Buon lunedì, prodi seguaci! ^^

Visto che l’ho quasi finito, direi che è venuto il momento di postare una citazione da Gargantua e Pantagruele di François Rabelais. Non è stata una scelta facile, perché sono libri così pantagruelici che è arduo trovare una breve citazione che possa rappresentarli (e, infatti, non ci sono andata nemmeno vicina). Sono volumi da leggere in prima persona perché è difficile rendere l’idea di quest’esperienza di lettura… è allo stesso tempo qualcosa al quale non siamo avvezzi e qualcosa di moderno e vicino alla nostra sensibilità (a meno che non siate dei fanatici religiosi, naturalmente).

Bevitori infaticabili – e anche voi, impestati preziosissimi -, statemi a sentire. Visto che siete in vacanza e che io non ho niente di meglio da fare, mi appello a voi e vi chiedo: perché mai, oggi, proverbialmente e comunemente si dice che le “monde n’est plus fat?”

“Fat” è un vocabolo di Linguadoca che significa non salato, ovverosia senza sale, insipido, insapore; con la stessa parola, si suol significare anche folle, sciocco, privo di senno, di intendimento, di cervello. Volete voi dirmi come, per contro, si possa logicamente inferire che il mondo, balordo fino ad oggi, sia diventato savio proprio adesso? Per quante e quali condizioni era balordo? Quante e quali condizioni si richiedevano a farlo saggio? Perché era balordo? Perché sarebbe saggio? In che ravvisereste voi tuttavia la follia antica e in che la saggezza presente? Chi l’ha reso folle? Chi lo ha fatto saggio? Chi sono i più: quelli che lo volevano folle o quelli che lo volevano saggio? Donde procedeva la trascorsa follia? Donde sarebbe nata la saggezza di poi? Perché di questi tempi e non prima ha preso fine l’antica demenza? Perché di questi tempi e non prima ebbe inizio la presente saggezza? Che male ne veniva dalla follia precedente? Qual bene ne viene dalla saggezza susseguente? Come sarebbe stata abolita l’antica follia? Come la saggezza presente instaurata?


Forse solo oggi si può apprezzare appieno la modernità di “Gargantua e Pantagruele” nella sua struttura di opera aperta ed enciclopedica.

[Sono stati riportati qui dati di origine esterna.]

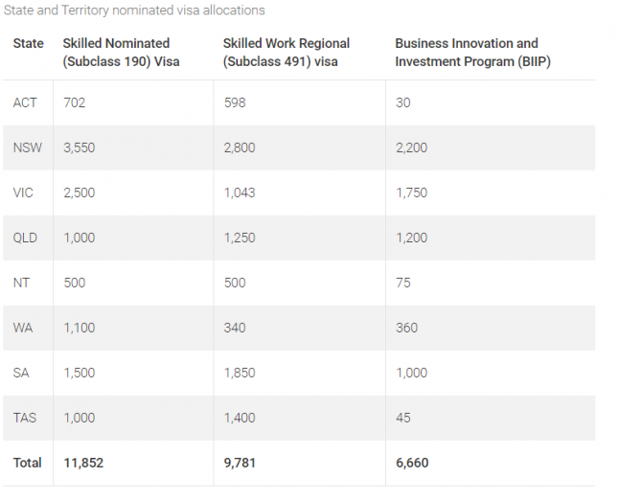618x501 pixels.
Task: Click the VIC state cell
Action: point(24,193)
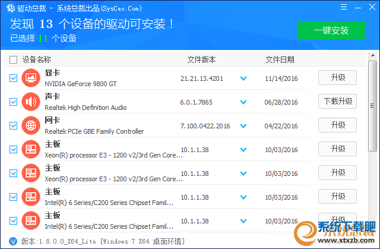Click the 驱动总裁 app logo in title bar
Screen dimensions: 380x249
click(x=7, y=8)
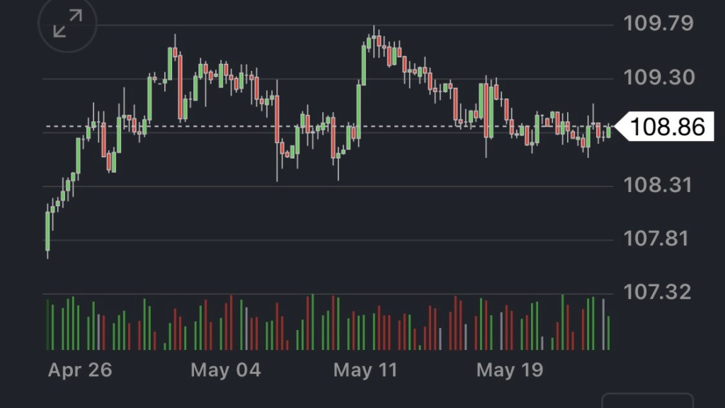
Task: Click the white volume bar near the right edge
Action: click(x=603, y=324)
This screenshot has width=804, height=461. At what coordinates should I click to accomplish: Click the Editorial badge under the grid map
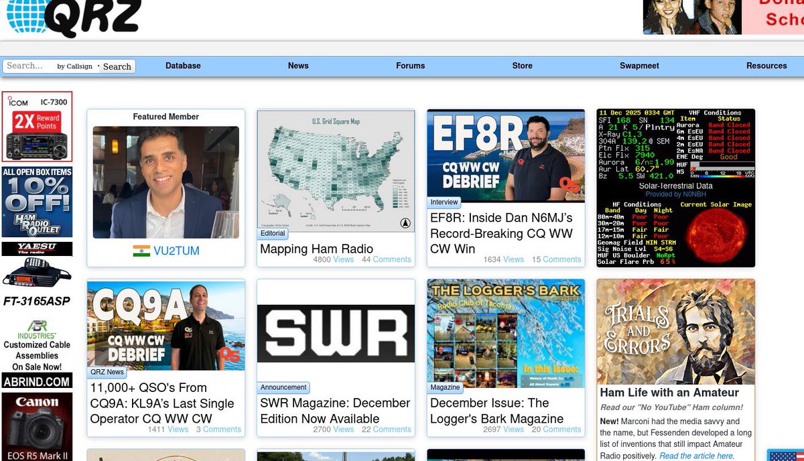click(272, 233)
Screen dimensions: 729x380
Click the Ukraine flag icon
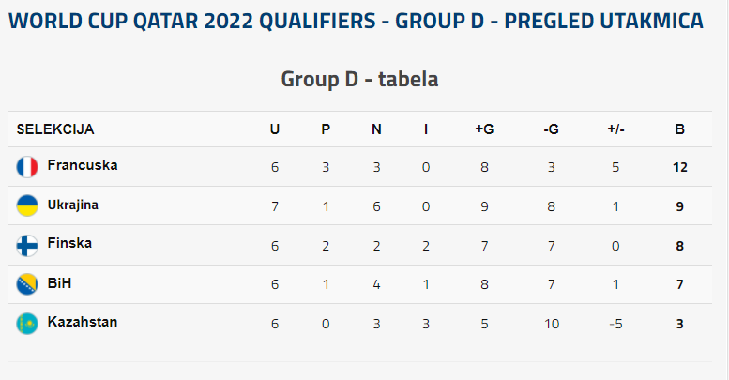pos(27,205)
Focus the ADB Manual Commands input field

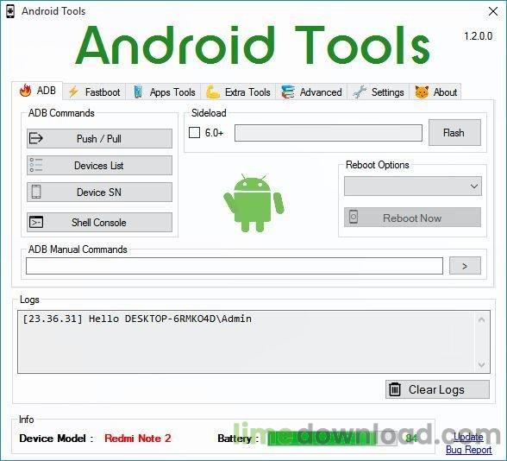(x=235, y=266)
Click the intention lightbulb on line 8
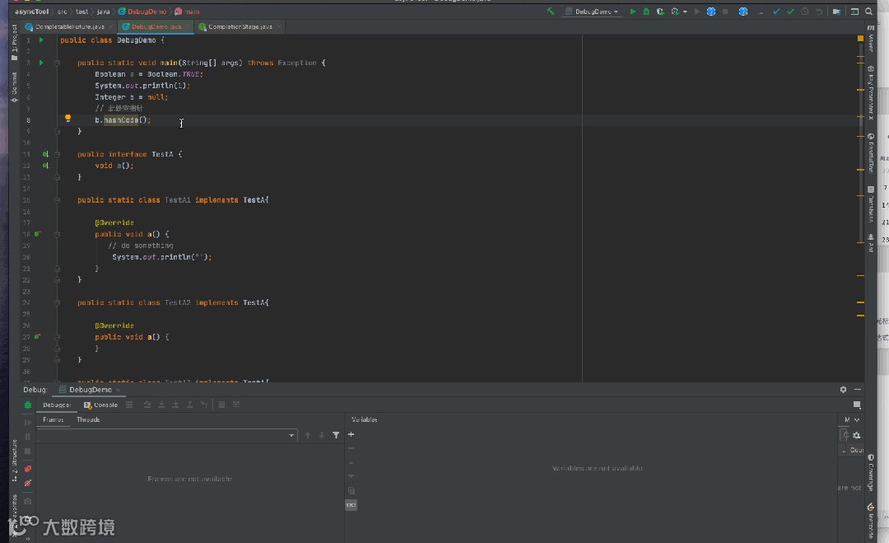889x543 pixels. (x=68, y=119)
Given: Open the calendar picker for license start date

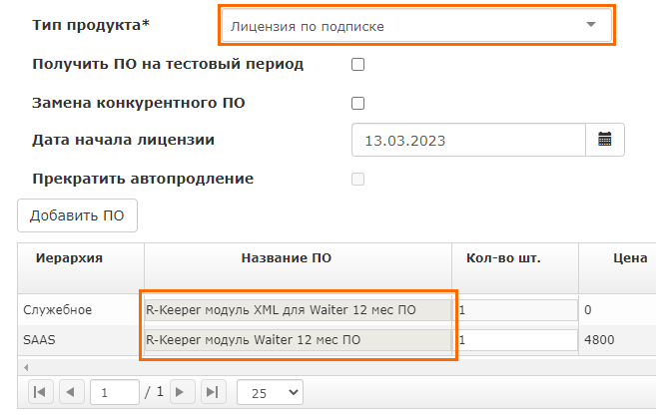Looking at the screenshot, I should click(x=604, y=141).
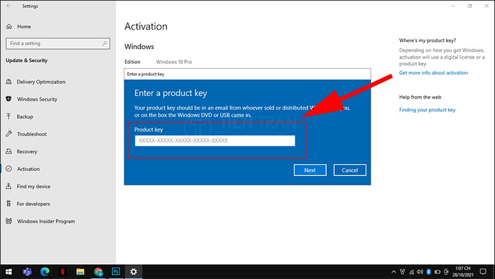Show hidden system tray icons
The height and width of the screenshot is (279, 495).
point(394,272)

A caratterizzare questo capolavoro della letteratura rinascimentale sono la sorprendente molteplicità di episodi, digressioni, discussioni filosofiche, filologiche, scientifiche e pedagogiche, la ricchezza dell’invenzione linguistica e gli estri di una satira senza risparmio, che appunta i suoi strali su ogni dogmatismo. Rabelais (1494-1553) non intende darci con la sua opera una filosofia coerente, quanto piuttosto una visione violenta e irripetibile della vita.